According to Izoria, new locations and infrastructure will be created in the region, for reserve and special operations forces.
Within the framework of the planned monitoring, the minister visited the 101st Light Infantry Battalion of 10th Cadre Brigade, 31st battalion of the 3rd Infantry Brigade and special operations forces naval detachment.
The defence minister will visit and monitor all military units during the year.
 
Ukrainian armor upgrades are hands down the best looking ones. I wished we would buy some of that equipment.

Ukrainian MOD can't afford to buy them. Right now, pretty much every T-64 is getting an upgrade, but no noticeable visible changes. However, internal changes are significant with at least a new communication equipment suite. With Thai contract completed, Ukrainian Obornprom promised to start deliveries of Oplots to the Ukrainian armed forces this year.

◆ What to do ◆
• A. From the defense passage, quote the words from "Ukrainian armor upgrades" up to and including "forces this year.".
• B. In the defense passage, which battalion of the 3rd Infantry Brigade did the minister visit?

◆ Dataset entries ◆
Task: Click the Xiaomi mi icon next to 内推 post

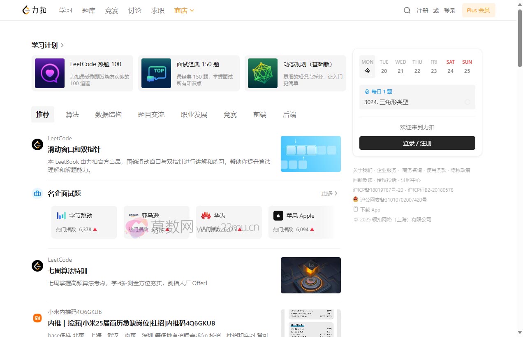Action: pyautogui.click(x=37, y=318)
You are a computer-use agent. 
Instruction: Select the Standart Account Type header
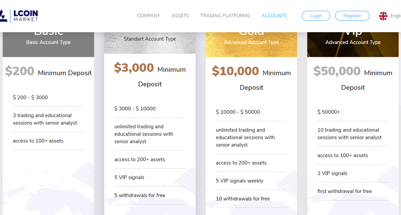(150, 39)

◆ Solutions per task ◆
• A.
Ukrainian armor upgrades are hands down the best looking ones. I wished we would buy some of that equipment.

Ukrainian MOD can't afford to buy them. Right now, pretty much every T-64 is getting an upgrade, but no noticeable visible changes. However, internal changes are significant with at least a new communication equipment suite. With Thai contract completed, Ukrainian Obornprom promised to start deliveries of Oplots to the Ukrainian armed forces this year.

• B. The 31st battalion.